I can’t remember exactly, but our 2007 vote, which is directly comparable to this year, would have been somewhere between 26 – 29%, so we lost somewhere between 35 – 45% of our vote. You just cannot say it is 8% vote loss – that is either highly disingenuous, or betrays a lack of mathematical understanding.
I can see that the Parliamentary Party IS on the move – we wouldn’t be getting the approach to the Lansley NHS Bill without that having happened. But we are not going to get significant numbers of voters back without real change of ideology at the top. What is happening here is that a few crumbs are being thrown, in the hope that enough people believe, that it will save MPs’ seats next time round. If you are looking to economic growth or similar, I should forget it, even if growth resumes technically, too many former supporters will still feel hard done by as it won’t impact sufficiently, or fast enough, for them to believe the “Government’s perceptive and prudent – sorry, wrong word – approach in 2010 and 2011” brought us this economic utopia!
Agree 100% Tim.
I worry some Lib Dems are believing the negative hype and are afraid at the sight of a yellow rosette the voters will set the dogs on them.
I can’t speak for other areas but here in Kew (south west London) we were out on our monthly street stall the Saturday after the AV referendum and got the usual great response for our petitions and free cotton re-useable bags (emblazoned with Keep Kew Plastic Bag Free, Kew Liberal Democrats, the party logo and names of local campaigners).

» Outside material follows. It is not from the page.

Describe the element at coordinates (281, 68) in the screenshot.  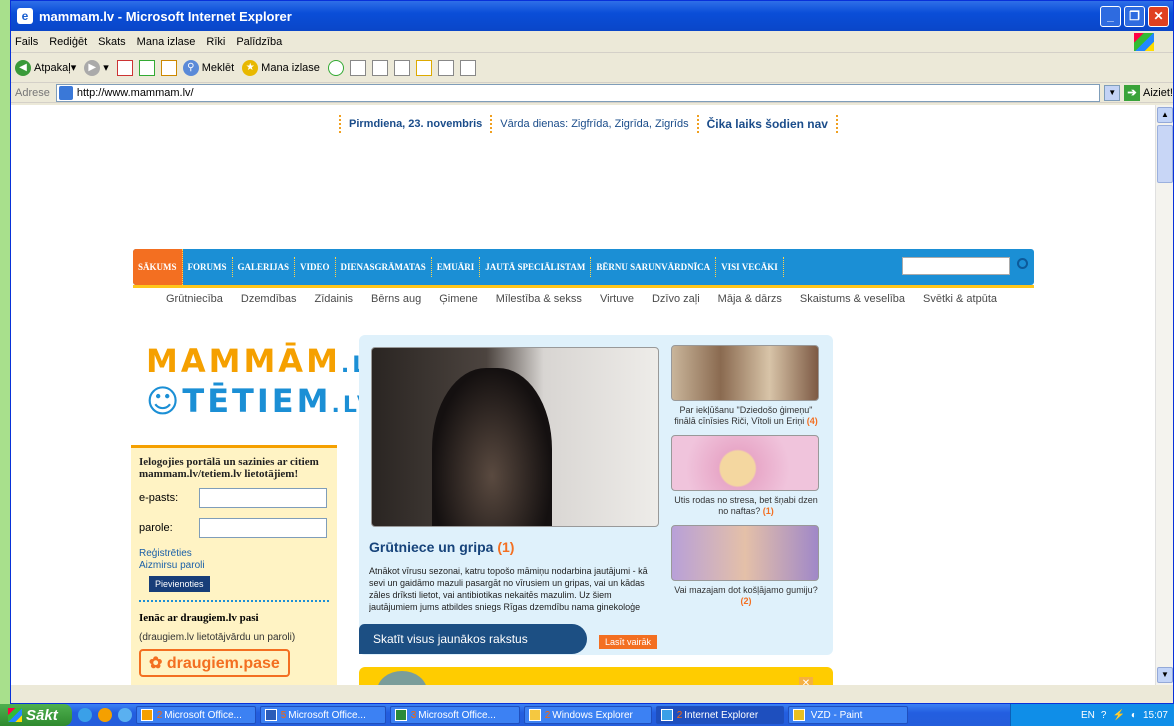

I’m not saying everything in the garden is rosy. Some members and supporters were unhappy about us going into coalition, others are unhappy with aspects of what the government is doing. But for the vast majority of non-aligned people (ie not members of any of the parties) I speak to the jury is still out and by our actions over the next four years we can still win them round.
Yes, we did get a pasting and no, it really wasn’t much fun, especially for those of us who lost their seats and lost them because voters voted on national issues not local records. It won’t be worth it if the Parliamentary Party do not start to listen to the rest of the party and stop not just slipping on political banana skins but actually throwing them down on the path.
It is important to move on and look to how to regain trust, but we will not do it by simply saying sorry you didn’t get what good guys we are really and repeating the same things in a loud and slow voice. There are a few things that have to change from the top down, and why not start by saying no in government far more often and on more than a few flagship areas. How about starting with the awful legislation coming out of DCLG and DoE – hard to see where we are making a difference there.
And it wasn’t you that lost Tim – it was hundreds of hardworking councillors up and down the land who lost because of national decisions including setting the AV date on the same date as the local elections.
I didn;t vote for a cheerleader as party president but a realist so let’s all – including MPs – take a step back, be realistic about a pretty awful set of results and the reasons for them and then move on and do better for everyone.
“Let’s spend them making our voice heard – a lot better and more intelligently that we have this last 12 months! Let’s spend them showing people we are more competent than Labour, fairer than the Tories and more radical, green, liberal and progressive than both. That is rich electoral ground – let’s lay claim to it.”
I will if the leadership start to, but when are we going to get a leadership that is up to it? Currently we are having rings run around us by the Tories and the leadership pretend it’s inevitable. It’s only inevitable if you’re incompetent. Sadly most of the current mob are hopeless.